The most common reason is that your manual docker pull used your personal Azure CLI session credentials, while the Kubernetes pod is trying to pull using the cluster's service account or image pull secret, which has different (and probably expired or missing) credentials. Run kubectl describe pod <pod-name> and look at the Image pull secrets field and the error in the Events section. The Kubernetes pull path is entirely separate from your local Docker session, so testing with docker pull locally doesn't validate what the cluster can do.
Can I use az acr login inside Azure Cloud Shell to authenticate against my registry?
Not with the standard az acr login command, Cloud Shell provides the Docker CLI but doesn't run the Docker daemon, and az acr login requires the daemon to complete the authentication handshake. You'll get an error saying "this command requires running the docker daemon, which is not supported in Azure Cloud Shell." The fix is to use az acr login -n <acr-name> --expose-token instead, which returns a bearer token you can use directly without the Docker daemon. This is officially supported and works reliably in Cloud Shell.

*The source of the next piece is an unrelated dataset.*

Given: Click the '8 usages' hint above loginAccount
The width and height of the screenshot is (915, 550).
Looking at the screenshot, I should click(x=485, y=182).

How do I find out which service principal is attached to my AKS cluster for ACR pulls?
Run az aks show -n <cluster-name> -g <resource-group> --query "servicePrincipalProfile.clientId" -o tsv. If the output is msi, your cluster is already using a managed identity (the better option). If it returns a GUID, that's the application ID of the service principal. You can then check its credentials with az ad app credential list --id <app-id> to see expiration dates. For clusters using managed identity, check the kubelet identity with az aks show -n <cluster-name> -g <resource-group> --query "identityProfile.kubeletidentity.objectId" -o tsv.
My ACR health check shows Helm and Notary errors. Does that mean my container registry is broken?
No, Helm and Notary errors in the az acr check-health output don't indicate anything wrong with your container registry or your network connectivity. They just mean that Helm or Notary either isn't installed on the machine where you're running the command, or the Azure CLI version isn't compatible with the version of those tools that is installed. You can safely ignore these errors if you don't use Helm charts stored in ACR or Notary content trust signing. Focus on any DNS, connectivity, or authentication errors in the output instead.
How do I know if an ACR private endpoint is causing my ImagePullBackOff rather than bad credentials?
The easiest tell is the error type: a private endpoint DNS problem usually manifests as a timeout or context deadline exceeded error rather than a 401 unauthorized. From inside your cluster, run kubectl run -it --rm dns-test --image=busybox --restart=Never -- nslookup <acr-name>.azurecr.io. If the returned IP is a public Azure IP (usually in the 40.x.x.x range) but your registry has public access disabled, DNS isn't resolving through your private DNS zone correctly. Check that your private DNS zone <acr-name>.privatelink.azurecr.io is linked to the VNet your AKS nodes live in.
Is it safe to use the ACR admin user for production Kubernetes deployments?
It works, but I'd recommend against it for production. The admin user is a single shared credential with full push/pull access to every repository in the registry, there's no way to scope it down. If it leaks or if someone regenerates it without notifying all consumers, every system using it breaks at once. For production AKS, use the --attach-acr managed identity path or a dedicated service principal with only the AcrPull role scoped to just the repositories that specific cluster needs. Reserve admin credentials for emergency break-glass access if you use them at all.